The residents and their businesses to the Northern part of Kenya are finally breathing with a sigh of relief, thanks to the ongoing construction of the South Sudan Link Road.
The 338 Kilometre road project is one of the Government’s biggest infrastructural intervention geared towards regional integration with the North, through South Sudan.
This road, which is part of the East Africa Regional Transport, Trade and Development Facilitation Project, is a grand achievement birthed by a partnership between the Government of Kenya and the World Bank.
Today, the North is beaming with a tinge of freshness of a road that has left both the local and the international community talking. Those who enjoy road trips, the South Sudan Link Road should be at the very top of that priority list. The road which majorly cuts through Turkana County, serves the fresh image of dark tarmac slicing through the arid plains of the County, carrying with it hope for a better future for the people of Turkana and Kenya as a whole.
Motorists are treated to a sample of unique workmanship on this road at the Kainuk Bridge. The new bridge that towers over the old bridge right next to it, was a much-needed intervention at a section of the road that rendered the County of Turkana and the Northern part of Kenya inaccessible. One would not have to dig far into the archives to uncover the horror that the absence this bridge posed to the region. Had it not been the intervention on this section of the road, the South Sudan Link Road project, which begins in Lokichar and ends in Nakodok, would have been in vain.

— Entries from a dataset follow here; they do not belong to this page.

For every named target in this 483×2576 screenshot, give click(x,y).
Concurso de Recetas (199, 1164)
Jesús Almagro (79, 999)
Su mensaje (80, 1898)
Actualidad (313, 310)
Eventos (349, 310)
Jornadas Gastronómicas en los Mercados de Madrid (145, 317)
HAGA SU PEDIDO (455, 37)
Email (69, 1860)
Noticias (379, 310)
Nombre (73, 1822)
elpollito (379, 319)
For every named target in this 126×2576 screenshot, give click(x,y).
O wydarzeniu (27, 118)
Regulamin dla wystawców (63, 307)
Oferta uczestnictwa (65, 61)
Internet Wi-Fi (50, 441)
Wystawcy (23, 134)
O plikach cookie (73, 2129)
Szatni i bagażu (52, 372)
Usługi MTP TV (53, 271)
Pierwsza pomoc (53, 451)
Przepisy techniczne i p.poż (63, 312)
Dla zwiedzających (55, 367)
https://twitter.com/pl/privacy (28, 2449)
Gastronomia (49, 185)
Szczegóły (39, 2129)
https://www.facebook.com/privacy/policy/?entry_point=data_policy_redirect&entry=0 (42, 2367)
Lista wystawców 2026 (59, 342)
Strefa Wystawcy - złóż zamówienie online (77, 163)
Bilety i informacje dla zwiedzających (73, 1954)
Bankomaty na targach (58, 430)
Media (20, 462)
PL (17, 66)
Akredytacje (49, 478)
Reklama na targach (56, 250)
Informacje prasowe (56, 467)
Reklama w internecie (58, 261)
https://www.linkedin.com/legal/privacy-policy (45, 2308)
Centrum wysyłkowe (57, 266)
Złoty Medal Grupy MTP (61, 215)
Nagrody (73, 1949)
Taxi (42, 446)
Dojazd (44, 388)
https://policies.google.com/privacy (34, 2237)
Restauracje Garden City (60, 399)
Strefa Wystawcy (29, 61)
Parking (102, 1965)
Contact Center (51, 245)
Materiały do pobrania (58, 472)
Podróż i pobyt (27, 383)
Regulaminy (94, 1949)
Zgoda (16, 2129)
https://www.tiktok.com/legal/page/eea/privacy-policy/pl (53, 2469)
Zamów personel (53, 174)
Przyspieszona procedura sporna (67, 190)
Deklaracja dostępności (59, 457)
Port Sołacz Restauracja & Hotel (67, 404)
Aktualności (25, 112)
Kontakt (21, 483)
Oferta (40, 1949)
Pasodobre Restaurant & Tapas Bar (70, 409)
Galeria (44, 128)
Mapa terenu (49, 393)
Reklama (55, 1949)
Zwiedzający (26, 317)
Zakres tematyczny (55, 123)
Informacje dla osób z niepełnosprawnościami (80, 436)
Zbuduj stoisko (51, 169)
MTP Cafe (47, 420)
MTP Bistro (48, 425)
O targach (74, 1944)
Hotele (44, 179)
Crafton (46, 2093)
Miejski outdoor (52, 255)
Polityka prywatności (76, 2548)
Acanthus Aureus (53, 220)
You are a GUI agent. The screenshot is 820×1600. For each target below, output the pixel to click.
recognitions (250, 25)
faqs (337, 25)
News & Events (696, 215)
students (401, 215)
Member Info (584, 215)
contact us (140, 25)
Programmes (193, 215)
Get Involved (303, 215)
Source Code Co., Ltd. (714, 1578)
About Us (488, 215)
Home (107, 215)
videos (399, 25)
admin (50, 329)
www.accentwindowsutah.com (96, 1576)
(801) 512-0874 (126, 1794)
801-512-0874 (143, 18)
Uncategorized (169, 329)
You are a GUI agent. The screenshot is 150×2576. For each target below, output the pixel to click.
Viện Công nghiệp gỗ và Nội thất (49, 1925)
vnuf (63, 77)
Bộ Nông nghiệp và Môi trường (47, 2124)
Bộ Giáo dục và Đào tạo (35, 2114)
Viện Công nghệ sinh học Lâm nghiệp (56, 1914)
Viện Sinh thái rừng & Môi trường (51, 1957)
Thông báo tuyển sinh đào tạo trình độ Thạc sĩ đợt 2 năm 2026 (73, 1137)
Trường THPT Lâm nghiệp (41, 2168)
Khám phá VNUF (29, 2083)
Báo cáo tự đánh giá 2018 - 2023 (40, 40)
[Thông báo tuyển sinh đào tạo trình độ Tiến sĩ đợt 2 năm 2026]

In Lokichar town, there is evidence of a revived North; matatus ferrying people to Lodwar, Kakuma and back. In retrospect, this is almost a miracle to behold. Prior to the road works, these areas were riddled with banditry, full of thugs who often took advantage of the poor road condition to terroriser travellers. The County Commissioner of Turkana County, Muthama Wambua, concedes that previously, there was an average of two vehicles attacked in a day. Today, he says, for more than a year, there has not been a single attack.
If you have not been to Lodwar town, brace yourself for a pleasant experience. Right at the edge of the town as you drive in, is Turkana University. Perhaps a symbol of hope for a solid future. On the horizon are pointy hills piercing into the sky ushering in the aeroplanes landing in Lodwar airport. In short, Lodwar is a big deal!
The journey From Lodwar to Lokitaung’, especially by road, is characterized by a flawless drive that treats incomers to the expansive plains of Turkana. The expansive dry plains may be deceptive, and this is indicated by the numerous bridge structures which facilitate the heavy drainage needs in the region. Out of the initial two major bridge structures that were along this road, a total of 33 major bridges will now be used along the road.
If Lodwar town surprises you, Kakuma will knock you flat on your back. Kakuma is a vibrant town showing all the signs of evolving into a city. Retailers and wholesalers sprawl all over the town with trucks ferrying goods, telling of the economic potential that is in Kakuma. These developments may seem ordinary elsewhere but are truly a miracle for a region that was almost inaccessible less than a decade ago. Talk of the role of infrastructure in economic development, and the North is a solid example.